Stated exercise A →
Reproduce the rows verbatim, from the first row through the line containing "coordinates (910, 56).", including both.

Quoted passage →
————————

# Griffin - 18 months...please critique!



## mnbue (Aug 18, 2011)

Hi all, I was hoping to get some honest feedback on my 18 month old dog's structure. 

As background, we bought him from a show breeder, but looking for more of a pet than show prospect. His dam's sire was German show line, but otherwise he's from American and Canadian lines. However both sides of his pedigree are full of tracking/herding/SchH titles, which prompted us to get him into some training. We've been doing Schuthund for about 8 months now, and he's doing much better than we expected! We've done seminars and spoken to a lot of experienced people, and although he's the only show line dog in the club, I'm getting pushed on several fronts to see if he'd pass a breed survey etc. He's apparently got more drive and stronger nerves than is typical in show line dogs, and he really enjoys his bite work  

So I've posted some pics below - let me know if they're not good enough to critique. Sorry for any problems with the stack - I didn't have help (and I've never done it before), and although he was great about staying put, I couldn't get him to look up and interested (he's got that "what the **** are you doing to me?" look)...so I posted a couple non-stacked shots that hopefully suggest his normal movement and expression. Obviously the ones with snow on the ground aren't recent...he was about 13 months old in those shots.

I don't harbor aspirations of him being a star in the conformation ring (he's much too big for starters...70 cm at the withers and 96 lbs already) but I'm curious nonetheless. Obviously we're looking more at SV conformation, if that makes a difference. Many thanks to anyone who can help!


----------



## doggiedad (Dec 2, 2007)

i don't know enough about GSD's to critique them.
i like your dog. there's a lot of show dogs that
are Schutzhund trained.


----------



## Konotashi (Jan 11, 2010)

————————

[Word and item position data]

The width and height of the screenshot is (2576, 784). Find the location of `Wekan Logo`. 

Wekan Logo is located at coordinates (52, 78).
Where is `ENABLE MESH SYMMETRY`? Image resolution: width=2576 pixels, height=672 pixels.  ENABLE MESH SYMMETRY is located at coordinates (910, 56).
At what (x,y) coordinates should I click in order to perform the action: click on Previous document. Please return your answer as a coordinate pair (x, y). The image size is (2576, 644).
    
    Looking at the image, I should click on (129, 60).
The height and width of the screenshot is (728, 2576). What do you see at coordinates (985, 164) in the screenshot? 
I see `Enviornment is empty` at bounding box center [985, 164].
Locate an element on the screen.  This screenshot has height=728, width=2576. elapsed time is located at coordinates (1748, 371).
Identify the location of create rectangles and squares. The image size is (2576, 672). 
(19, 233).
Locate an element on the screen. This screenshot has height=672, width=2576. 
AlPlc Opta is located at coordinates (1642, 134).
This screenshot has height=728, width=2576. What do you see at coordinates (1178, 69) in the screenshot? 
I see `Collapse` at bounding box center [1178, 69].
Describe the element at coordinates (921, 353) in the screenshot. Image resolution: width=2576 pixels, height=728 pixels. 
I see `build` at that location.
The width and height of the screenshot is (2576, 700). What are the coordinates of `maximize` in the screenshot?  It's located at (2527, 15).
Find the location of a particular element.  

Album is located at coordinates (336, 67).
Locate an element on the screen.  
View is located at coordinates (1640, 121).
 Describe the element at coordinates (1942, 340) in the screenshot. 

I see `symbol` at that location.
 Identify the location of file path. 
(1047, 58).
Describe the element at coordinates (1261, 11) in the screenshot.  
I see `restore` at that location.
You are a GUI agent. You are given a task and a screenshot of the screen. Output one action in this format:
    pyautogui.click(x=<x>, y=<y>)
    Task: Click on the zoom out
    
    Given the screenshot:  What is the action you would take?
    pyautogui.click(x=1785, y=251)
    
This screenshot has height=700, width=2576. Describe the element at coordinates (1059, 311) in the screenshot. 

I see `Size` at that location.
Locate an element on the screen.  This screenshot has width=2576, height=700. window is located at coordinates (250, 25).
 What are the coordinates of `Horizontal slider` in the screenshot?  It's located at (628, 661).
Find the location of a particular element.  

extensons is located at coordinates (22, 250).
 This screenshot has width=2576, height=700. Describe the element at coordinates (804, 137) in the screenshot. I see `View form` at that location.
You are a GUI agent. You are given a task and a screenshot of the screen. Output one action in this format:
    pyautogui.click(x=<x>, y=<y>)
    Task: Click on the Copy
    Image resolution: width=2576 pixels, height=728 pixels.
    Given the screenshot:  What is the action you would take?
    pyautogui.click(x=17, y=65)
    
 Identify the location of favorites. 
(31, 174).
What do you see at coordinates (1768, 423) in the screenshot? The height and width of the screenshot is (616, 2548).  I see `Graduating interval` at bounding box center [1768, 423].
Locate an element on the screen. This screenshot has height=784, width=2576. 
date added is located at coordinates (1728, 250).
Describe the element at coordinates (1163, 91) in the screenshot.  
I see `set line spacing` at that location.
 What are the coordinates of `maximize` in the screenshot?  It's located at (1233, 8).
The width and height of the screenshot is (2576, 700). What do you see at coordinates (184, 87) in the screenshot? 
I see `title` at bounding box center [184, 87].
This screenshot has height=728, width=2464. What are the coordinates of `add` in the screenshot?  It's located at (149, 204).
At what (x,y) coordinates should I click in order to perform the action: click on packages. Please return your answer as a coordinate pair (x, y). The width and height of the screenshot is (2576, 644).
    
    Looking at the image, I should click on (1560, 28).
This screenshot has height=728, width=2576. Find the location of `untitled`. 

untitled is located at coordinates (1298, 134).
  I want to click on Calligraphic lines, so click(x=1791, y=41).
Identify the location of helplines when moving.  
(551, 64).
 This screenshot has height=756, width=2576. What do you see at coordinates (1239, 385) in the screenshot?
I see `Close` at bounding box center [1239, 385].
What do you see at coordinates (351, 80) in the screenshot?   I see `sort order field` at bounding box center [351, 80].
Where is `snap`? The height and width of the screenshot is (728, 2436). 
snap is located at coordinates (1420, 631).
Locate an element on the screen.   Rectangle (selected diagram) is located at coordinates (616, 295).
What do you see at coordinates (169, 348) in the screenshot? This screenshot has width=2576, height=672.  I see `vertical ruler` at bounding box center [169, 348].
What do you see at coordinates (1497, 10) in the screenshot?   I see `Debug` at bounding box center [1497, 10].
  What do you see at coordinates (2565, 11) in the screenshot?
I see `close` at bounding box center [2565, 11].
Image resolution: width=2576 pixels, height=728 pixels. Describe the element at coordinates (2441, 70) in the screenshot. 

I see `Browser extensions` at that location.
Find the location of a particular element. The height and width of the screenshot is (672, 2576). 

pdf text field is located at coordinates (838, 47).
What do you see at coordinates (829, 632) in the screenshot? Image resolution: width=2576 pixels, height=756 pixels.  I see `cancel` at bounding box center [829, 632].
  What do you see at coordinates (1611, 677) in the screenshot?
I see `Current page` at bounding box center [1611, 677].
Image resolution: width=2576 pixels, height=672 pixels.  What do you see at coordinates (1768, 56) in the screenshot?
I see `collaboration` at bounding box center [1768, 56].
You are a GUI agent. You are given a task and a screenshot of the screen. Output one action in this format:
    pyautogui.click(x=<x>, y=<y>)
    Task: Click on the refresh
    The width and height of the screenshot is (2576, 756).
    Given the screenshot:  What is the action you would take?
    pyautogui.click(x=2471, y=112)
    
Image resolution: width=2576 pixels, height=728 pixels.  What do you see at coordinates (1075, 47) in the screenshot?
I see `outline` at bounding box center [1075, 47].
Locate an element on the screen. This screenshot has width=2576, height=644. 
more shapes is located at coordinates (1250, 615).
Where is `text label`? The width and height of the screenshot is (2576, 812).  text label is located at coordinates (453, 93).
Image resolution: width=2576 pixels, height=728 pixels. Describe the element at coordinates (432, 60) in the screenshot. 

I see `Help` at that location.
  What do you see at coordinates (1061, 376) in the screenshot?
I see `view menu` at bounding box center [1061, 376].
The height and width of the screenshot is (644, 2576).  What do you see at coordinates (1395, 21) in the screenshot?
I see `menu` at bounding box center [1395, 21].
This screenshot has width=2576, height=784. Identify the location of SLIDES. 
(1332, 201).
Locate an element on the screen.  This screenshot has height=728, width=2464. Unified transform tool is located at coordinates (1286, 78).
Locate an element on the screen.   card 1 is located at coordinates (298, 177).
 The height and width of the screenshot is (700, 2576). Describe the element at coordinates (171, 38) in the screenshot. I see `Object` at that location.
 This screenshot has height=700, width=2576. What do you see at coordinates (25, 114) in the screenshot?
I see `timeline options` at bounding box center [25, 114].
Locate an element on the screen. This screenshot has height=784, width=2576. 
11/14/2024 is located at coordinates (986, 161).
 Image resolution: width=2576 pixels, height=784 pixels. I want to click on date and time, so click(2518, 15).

————————

Stated exercise B →
Indicate whether each of the following statements agrees with the forum thread, answering yes or no and quoting the words of the thread that decide it: (i) the dog has been in Schutzhund training for about a year; (ii) the dog measures 70 cm at the withers; (iii) the reply from doggiedad offers a critique of the dog's structure.

Correct response A →
The width and height of the screenshot is (2576, 784). Find the location of `Wekan Logo`. 

Wekan Logo is located at coordinates (52, 78).
Where is `ENABLE MESH SYMMETRY`? Image resolution: width=2576 pixels, height=672 pixels.  ENABLE MESH SYMMETRY is located at coordinates (910, 56).

Correct response B →
(i) No: "We've been doing Schuthund for about 8 months now"
(ii) Yes: "70 cm at the withers and 96 lbs already"
(iii) No: "i don't know enough about GSD's to critique them."